* **TASK ITEM**
Your answer should be an exact copy of the lines from the start of the entries to the line containing "This screenshot has height=318, width=1568.", both included.

Extracted records

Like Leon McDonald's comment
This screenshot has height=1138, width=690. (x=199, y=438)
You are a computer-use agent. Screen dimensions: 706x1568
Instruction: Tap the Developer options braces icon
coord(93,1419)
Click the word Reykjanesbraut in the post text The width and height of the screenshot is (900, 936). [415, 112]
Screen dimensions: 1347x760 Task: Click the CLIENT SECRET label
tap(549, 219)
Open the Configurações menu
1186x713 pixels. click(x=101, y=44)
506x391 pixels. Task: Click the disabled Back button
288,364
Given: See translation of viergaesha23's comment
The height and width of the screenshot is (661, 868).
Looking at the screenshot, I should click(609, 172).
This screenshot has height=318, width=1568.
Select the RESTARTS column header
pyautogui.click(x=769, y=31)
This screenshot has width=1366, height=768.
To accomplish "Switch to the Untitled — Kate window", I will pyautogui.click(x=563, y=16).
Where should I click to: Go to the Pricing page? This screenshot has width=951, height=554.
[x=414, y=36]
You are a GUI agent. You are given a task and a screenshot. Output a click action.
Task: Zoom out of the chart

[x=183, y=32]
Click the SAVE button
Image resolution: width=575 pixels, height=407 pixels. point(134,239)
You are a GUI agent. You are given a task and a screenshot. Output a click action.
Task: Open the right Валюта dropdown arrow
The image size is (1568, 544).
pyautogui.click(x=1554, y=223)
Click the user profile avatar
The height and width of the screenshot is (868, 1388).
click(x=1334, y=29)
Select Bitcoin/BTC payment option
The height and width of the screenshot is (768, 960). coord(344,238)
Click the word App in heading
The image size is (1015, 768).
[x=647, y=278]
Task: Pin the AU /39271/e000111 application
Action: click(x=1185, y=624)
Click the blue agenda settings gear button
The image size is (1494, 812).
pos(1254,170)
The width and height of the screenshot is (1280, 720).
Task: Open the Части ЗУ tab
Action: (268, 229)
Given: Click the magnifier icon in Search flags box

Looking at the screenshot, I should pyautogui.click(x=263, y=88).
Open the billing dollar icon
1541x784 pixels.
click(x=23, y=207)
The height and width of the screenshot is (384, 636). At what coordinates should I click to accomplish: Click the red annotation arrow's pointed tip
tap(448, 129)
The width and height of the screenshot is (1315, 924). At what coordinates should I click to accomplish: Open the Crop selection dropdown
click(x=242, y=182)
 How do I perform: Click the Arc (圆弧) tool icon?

* **REPLY TO THE EXERCISE**
Like Leon McDonald's comment
This screenshot has height=1138, width=690. (x=199, y=438)
You are a computer-use agent. Screen dimensions: 706x1568
Instruction: Tap the Developer options braces icon
coord(93,1419)
Click the word Reykjanesbraut in the post text The width and height of the screenshot is (900, 936). [415, 112]
Screen dimensions: 1347x760 Task: Click the CLIENT SECRET label
tap(549, 219)
Open the Configurações menu
1186x713 pixels. click(x=101, y=44)
506x391 pixels. Task: Click the disabled Back button
288,364
Given: See translation of viergaesha23's comment
The height and width of the screenshot is (661, 868).
Looking at the screenshot, I should click(609, 172).
This screenshot has height=318, width=1568.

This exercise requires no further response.